Toby Heelis of Eventopedia looks at some MICE engagement tactics that you might not have thought of.

Hotels generate most of their revenue from their bedrooms, right? Wrong. Today, the modern hotel of any size and at any location should have at least five revenue streams that all help to drive the other four. This means that if you are concentrating your marketing and enquiry conversion strategies on bedrooms you are missing out on increasing your other revenues streams and underperforming on the daily room revenue.

So many boutique hotels are too narrow on their marketing focus. “No budget for secondary revenue streams” I hear you say? This is irrelevant. Some of the most effective marketing and conversion strategies do not require thousands of pounds. I am not talking about event agencies either. Marketing is a collaborative process requiring many touch points to support the growth of any hospitality business. 

On average a boutique hotel will generate 20 to 30 per cent of its revenue from MICE but they often don’t measure the bedroom revenue that comes as a result of the MICE activity. Traditional MICE marketing will include many of the following:

• Third party listing sites
• Trade shows
• Agency familiarisation trips
• PPC and AdWords
• Paid advertising
• Social media and content marketing
• Public relations

Target the sectors that fit your property and that are growing as a whole in your region.  Any MICE sales and marketing professional knows that certain properties will appeal to a particular demographic of meetings and events client.
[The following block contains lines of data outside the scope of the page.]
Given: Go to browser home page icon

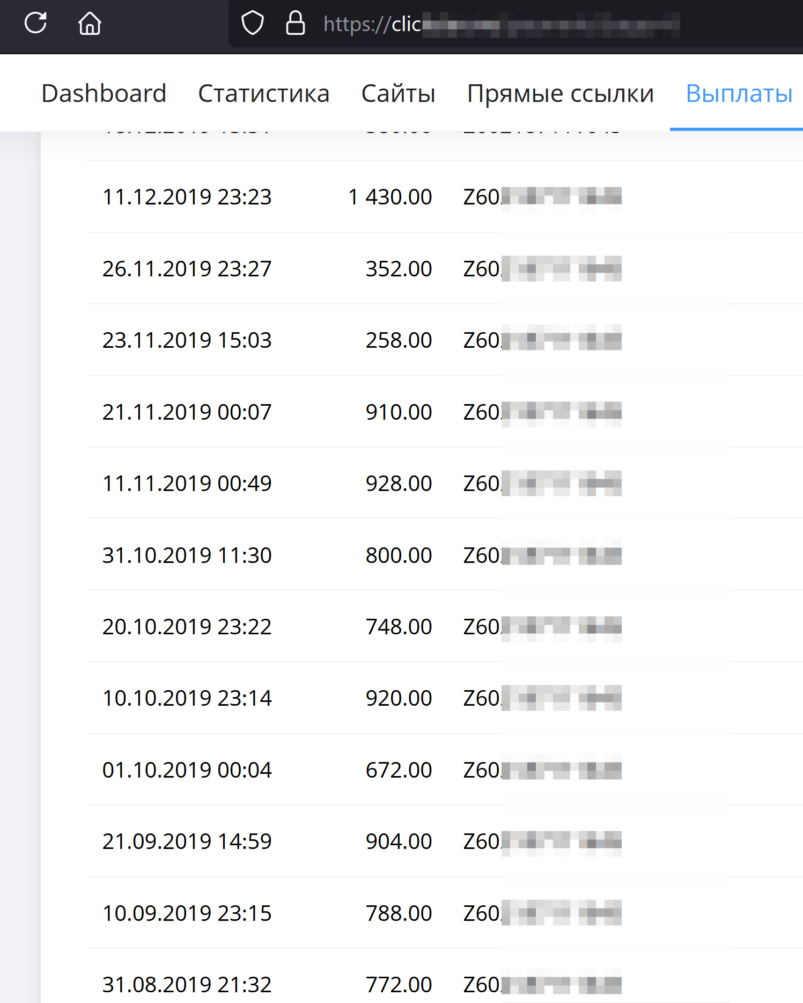Looking at the screenshot, I should tap(90, 24).
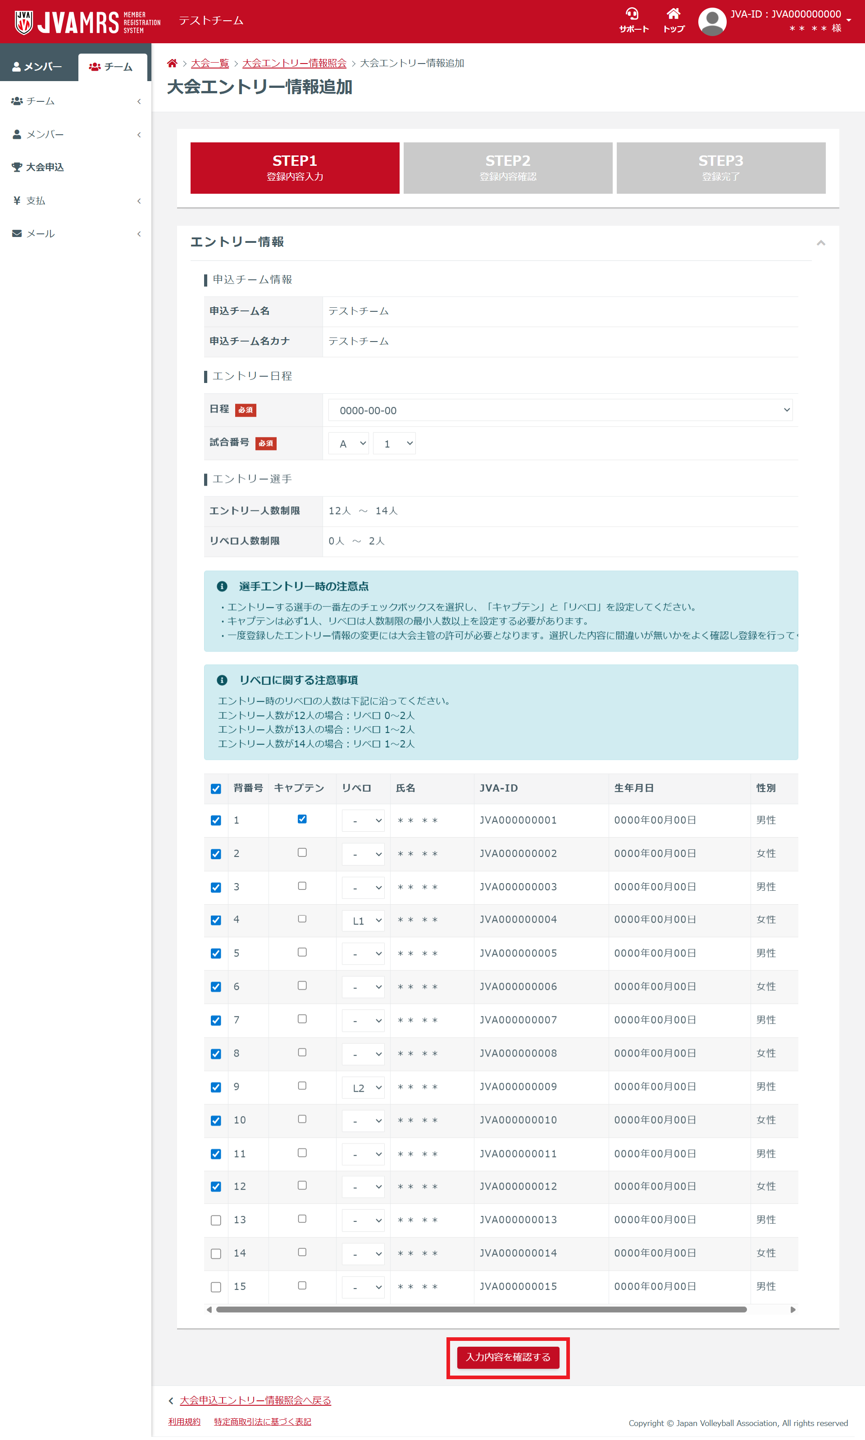Click the support headset icon

click(x=632, y=14)
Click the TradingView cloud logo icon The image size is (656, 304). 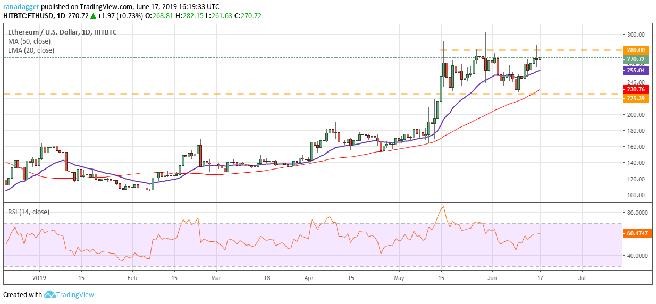coord(51,294)
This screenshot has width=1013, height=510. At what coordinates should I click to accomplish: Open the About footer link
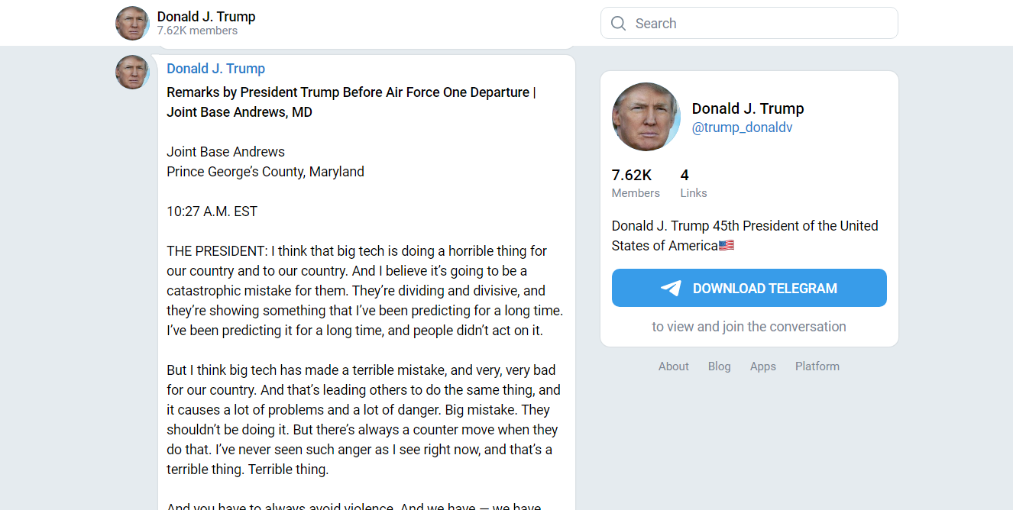coord(674,366)
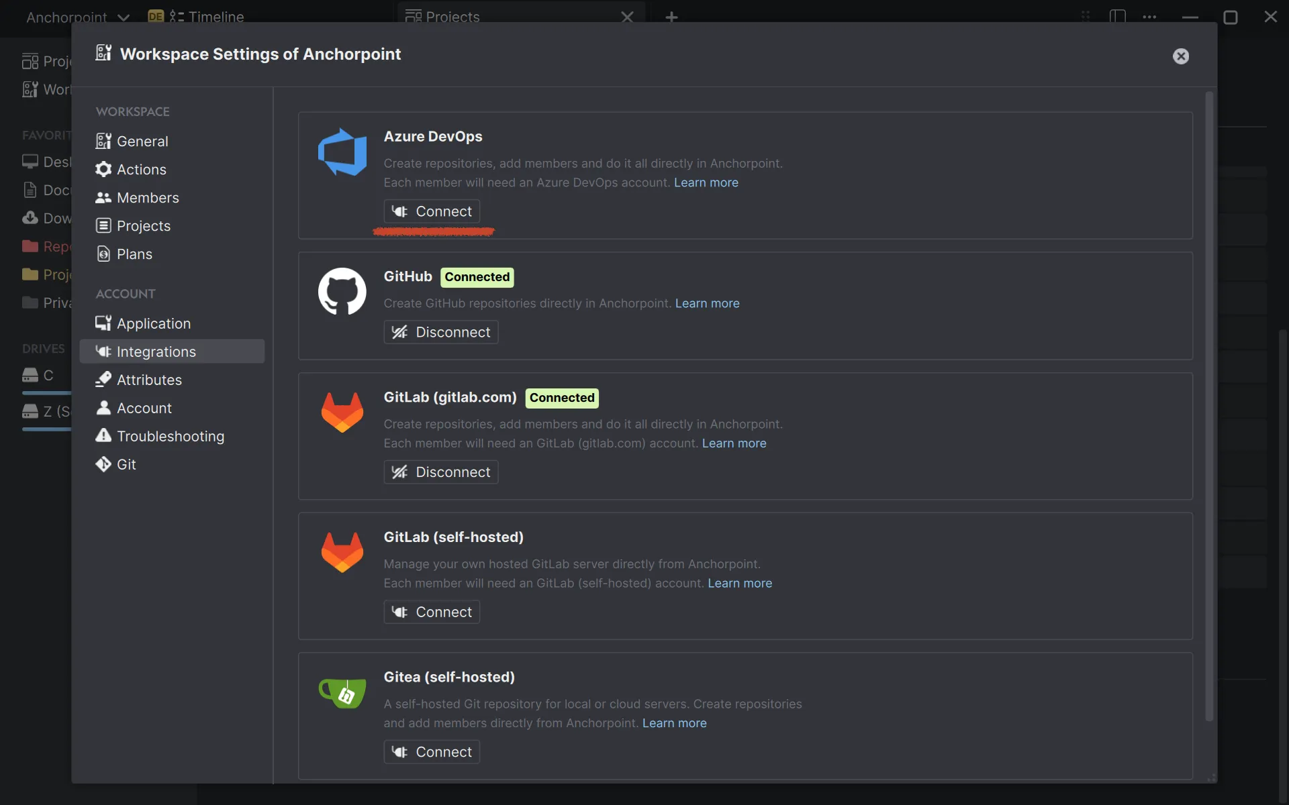Viewport: 1289px width, 805px height.
Task: Close the Workspace Settings dialog
Action: coord(1180,56)
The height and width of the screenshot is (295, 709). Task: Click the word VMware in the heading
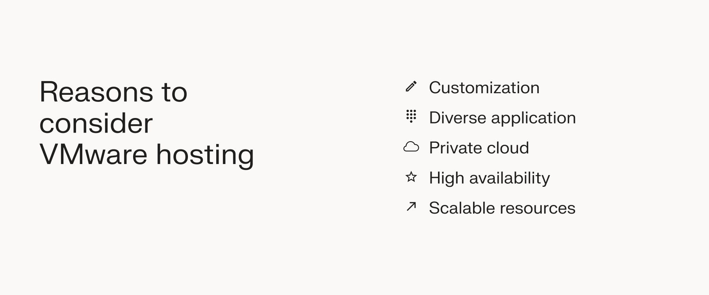pos(93,154)
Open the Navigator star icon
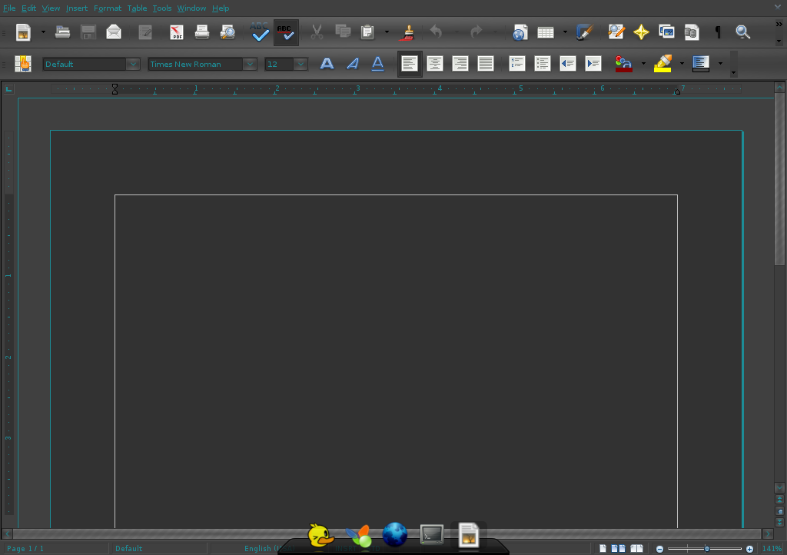Viewport: 787px width, 555px height. point(641,32)
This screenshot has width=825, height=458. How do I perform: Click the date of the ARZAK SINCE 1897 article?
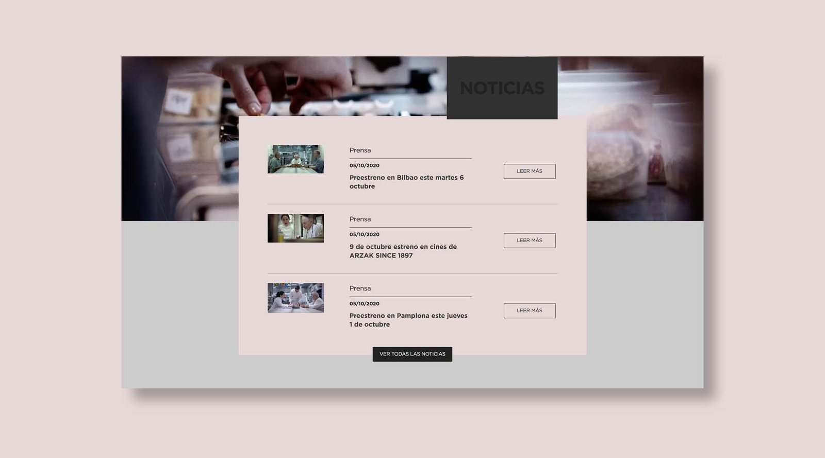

Is there a growing industry sector in your region that fits your property?  Work it out first so that any activity is laser focused on generating enquiries from this sector. This will drive up conversion and keep cost of sales down.

Ideally you will have a proactive sales team of some sort. Use this resource well, aimed at the right sector, and you will see amazing results over a 12 to 18-month period. Work together with the senior management team to decide on the target sector so that you are all invested and aware.  This will help the proactive person with leads or opportunities but also help them feel part of the whole team. Business development can be tough and lonely so make them more of the team.  Remember, it will take some time and there are no magic beans.

Partnerships: your proactive resource should be identifying the partners in the local area that have access to some of your target market. Every company has a database of customers and if you can share resources and target these together you will save costs and benefit from the powerful referral energy. There will be some obvious partners but also less obvious ones that could help get your property to the top of the pile. While I was marketing director at The Brewery in the City of London (next to The Montcalm), we targeted finance-themed publications with the aim of getting exposure to the senior decision makers. These are not the direct event planners but when the venue is put in front of the senior decision maker, there will be some brand or product awareness that will win you the deal.

Social media is effective for bedroom and MICE revenue but so many hotels mix the messages of the leisure guest and the MICE business. Set up a separate MICE channel from the accommodation channel. Decide which social media channel you think could work for you.  Don’t try and have accounts across all mediums. I would suggest Twitter or Instagram, as imagery and concise messaging is so important in the MICE sector. Make your proactive person run the account – there is no need for an agency and don’t give it to reception.  If they don’t have confidence to run a social media account there are plenty of online resources to learn from. Keep the account active but don’t flood it with content. Keep it relevant and high quality. One well thought-out post a day is enough.

If you concentrate on channels that have the right audience, this will limit the activity costs and show a much higher ROI. Remember to set some sort of KPIs – measure where possible and your boutique hotel will be in a much better position to improve your engagement strategy with confidence.